Mit Ratsantrag vom 26.06.2020 (Nr. 632/17) stellt die Fraktion Die Linke den Antrag, wonach der Rat wie folgt beschließen möge:

 

„Die Verwaltung wird beauftragt, Verhandlungen mit der Landesregierung zu führen, um Anteile an der WestSpiel GmbH und die Konzession für den Betrieb des Aachener Spielcasinos an die Stadt Aachen zu übertragen. Über das Ergebnis ist dem Rat zeitnah zu berichten.“

 

Die Verwaltung bekräftigt zunächst - in voller Übereinstimmung mit der am 22.01.2020 einstimmig gefassten Resolution des Stadtrates - ihre ablehnende Haltung zu der Neufassung des „Gesetz über die Zulassung öffentlicher Spielbanken im Land Nordrhein-Westfalen (Spielbankgesetz NRW –SpielbG NRW)“, insbesondere der hiermit bezweckten Privatisierung der Spielbanken im Land NRW. Im Rahmen der Anhörung im Düsseldorfer Landtag am 07.05.2020 wurde diese Haltung der Stadt Aachen sowohl schriftlich hinterlegt, als auch ergänzend von Frau Stadtdirektorin Annekathrin Grehling ausführlich mündlich erläutert.

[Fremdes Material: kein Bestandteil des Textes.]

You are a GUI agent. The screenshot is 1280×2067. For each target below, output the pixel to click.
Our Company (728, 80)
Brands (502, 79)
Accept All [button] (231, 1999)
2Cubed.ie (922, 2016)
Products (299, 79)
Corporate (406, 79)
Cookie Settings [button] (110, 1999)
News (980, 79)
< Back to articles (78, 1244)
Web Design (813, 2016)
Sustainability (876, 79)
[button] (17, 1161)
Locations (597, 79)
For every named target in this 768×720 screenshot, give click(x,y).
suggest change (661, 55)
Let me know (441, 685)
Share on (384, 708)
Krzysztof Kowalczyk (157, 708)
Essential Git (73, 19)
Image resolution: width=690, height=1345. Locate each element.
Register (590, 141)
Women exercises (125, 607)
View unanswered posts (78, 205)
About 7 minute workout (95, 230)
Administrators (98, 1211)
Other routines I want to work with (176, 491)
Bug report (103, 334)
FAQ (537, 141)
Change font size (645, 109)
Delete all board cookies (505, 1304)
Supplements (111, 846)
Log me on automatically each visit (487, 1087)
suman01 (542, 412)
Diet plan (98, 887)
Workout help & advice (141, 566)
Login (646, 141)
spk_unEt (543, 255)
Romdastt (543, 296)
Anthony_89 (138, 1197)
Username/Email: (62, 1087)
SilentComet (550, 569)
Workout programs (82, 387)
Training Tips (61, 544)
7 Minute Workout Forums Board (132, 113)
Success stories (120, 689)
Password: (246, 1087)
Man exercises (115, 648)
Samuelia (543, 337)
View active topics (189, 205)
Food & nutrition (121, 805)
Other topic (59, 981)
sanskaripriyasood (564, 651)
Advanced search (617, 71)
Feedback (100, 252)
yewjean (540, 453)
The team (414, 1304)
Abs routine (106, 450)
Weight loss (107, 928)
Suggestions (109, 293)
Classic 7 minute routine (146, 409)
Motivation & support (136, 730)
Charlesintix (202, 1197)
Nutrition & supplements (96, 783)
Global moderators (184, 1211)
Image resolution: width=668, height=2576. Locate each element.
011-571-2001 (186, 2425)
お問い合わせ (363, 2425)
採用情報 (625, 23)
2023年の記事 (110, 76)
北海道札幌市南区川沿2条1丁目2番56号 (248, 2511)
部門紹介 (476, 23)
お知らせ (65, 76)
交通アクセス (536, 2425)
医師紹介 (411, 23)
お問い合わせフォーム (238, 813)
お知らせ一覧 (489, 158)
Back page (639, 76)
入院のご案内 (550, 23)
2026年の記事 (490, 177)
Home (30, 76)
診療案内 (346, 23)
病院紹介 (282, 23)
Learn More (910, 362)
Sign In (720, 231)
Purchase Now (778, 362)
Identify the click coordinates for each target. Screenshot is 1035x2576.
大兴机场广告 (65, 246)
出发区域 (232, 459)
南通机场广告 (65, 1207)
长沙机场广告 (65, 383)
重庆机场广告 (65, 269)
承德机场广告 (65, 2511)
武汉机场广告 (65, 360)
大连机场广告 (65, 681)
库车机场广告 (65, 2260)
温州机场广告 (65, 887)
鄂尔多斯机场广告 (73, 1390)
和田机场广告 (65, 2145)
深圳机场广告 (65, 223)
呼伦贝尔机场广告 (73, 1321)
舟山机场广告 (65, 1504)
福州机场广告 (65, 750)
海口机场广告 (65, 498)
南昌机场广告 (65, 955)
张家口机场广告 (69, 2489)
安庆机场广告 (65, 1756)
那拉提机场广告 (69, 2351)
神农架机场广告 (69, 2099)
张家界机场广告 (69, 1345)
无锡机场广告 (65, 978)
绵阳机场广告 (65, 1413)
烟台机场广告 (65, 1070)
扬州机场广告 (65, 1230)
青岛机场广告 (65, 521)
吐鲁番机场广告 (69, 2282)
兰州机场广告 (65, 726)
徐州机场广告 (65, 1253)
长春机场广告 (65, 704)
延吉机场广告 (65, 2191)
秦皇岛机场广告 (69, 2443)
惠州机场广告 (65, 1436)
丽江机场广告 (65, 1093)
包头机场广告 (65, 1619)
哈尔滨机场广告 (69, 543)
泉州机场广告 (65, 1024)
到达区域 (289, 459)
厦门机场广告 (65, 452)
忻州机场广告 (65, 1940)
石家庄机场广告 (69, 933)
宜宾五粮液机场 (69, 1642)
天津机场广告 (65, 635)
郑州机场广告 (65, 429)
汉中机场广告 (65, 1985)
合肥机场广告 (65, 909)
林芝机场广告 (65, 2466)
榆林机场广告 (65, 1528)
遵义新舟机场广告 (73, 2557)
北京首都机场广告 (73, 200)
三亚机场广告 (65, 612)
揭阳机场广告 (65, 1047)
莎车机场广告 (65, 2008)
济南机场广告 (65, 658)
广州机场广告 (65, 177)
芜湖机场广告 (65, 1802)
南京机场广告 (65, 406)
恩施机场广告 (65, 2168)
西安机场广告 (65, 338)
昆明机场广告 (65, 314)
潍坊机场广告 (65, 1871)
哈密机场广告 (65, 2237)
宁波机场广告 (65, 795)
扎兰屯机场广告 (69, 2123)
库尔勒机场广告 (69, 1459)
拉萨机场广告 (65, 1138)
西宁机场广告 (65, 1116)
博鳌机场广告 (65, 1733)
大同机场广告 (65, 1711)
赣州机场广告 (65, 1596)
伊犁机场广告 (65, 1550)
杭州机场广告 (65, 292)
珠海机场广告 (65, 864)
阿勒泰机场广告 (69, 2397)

Es muss befremden, dass die Landesregierung das Gesetzesvorhaben danach trotzdem im Eilverfahren - gegen den Rat vieler Experten und ohne Berücksichtigung der vorgetragenen Belange aller vier betroffenen Spielbanken-Standortkommunen -  am 28.05.2020 im Landtag hat beschließen lassen. Das Gesetz ist nach seiner Verkündung am 29.05.2020 in Kraft getreten.

 

Vor diesem Hintergrund gesetzlich geschaffener Fakten hat die Verwaltung zunächst die damit entstandene Rechtslage geprüft. Als Ergebnis ist festzustellen, dass - wie nachstehend ausgeführt - rechtlich kein Raum zur Übernahme einer Konzession für den Betrieb des Aachener Spielcasinos auf die Stadt Aachen besteht.

 

 

Regelung im Spielbankgesetz NRW vom 29.05.2020

Zur Zulassung von öffentlichen Spielbanken schreibt das Gesetz in § 2 Abs. 1 zunächst vor, dass „die Errichtung und der Betrieb von öffentlichen Spielbanken der Konzessionierung nach diesem Gesetz bedürfen“. Hierzu öffnet § 3 den Kreis möglicher Konzessionsinhaberin oder Konzessionsinhaber für „natürliche oder juristische Personen, Personengesellschaften oder sonstige Vereinigungen, die Träger von Rechten und Pflichten sein können.“ Insoweit könnte also auch die Stadt Aachen Konzessionsinhaberin werden.

 

Zu beachten ist hierbei allerdings die ergänzende Vorgabe in § 2 Abs. 2, wonach „für alle Spielbanken die Konzessionierung ausschließlich an eine Konzessionsinhaberin oder einen Konzessionsinhaber erfolgt, wobei die Verpflichtung besteht, mindestens vier Spielbanken zu betreiben.“ Nach dieser zwingenden gesetzlichen Regelung wäre es für die Stadt folglich nicht möglich, eine Konzession nur für den Betrieb des Aachener Spielcasinos zu erwerben – vielmehr müssten sich dahingehende Bemühungen auf eine Konzession für mindestens vier Spielbanken richten. Es darf unterstellt werden, dass dies nicht das Ziel des vorliegenden Ratsantrages sein kann. 

 

Eine ergänzende Prüfung der Gesetzesbegründung zur Statuierung des vorgenannten Privatmonopols zum Betrieb aller Spielbanken in NRW hat ergeben, dass der Regelung im Gesetz erhebliche Bedeutung beigemessen wurde.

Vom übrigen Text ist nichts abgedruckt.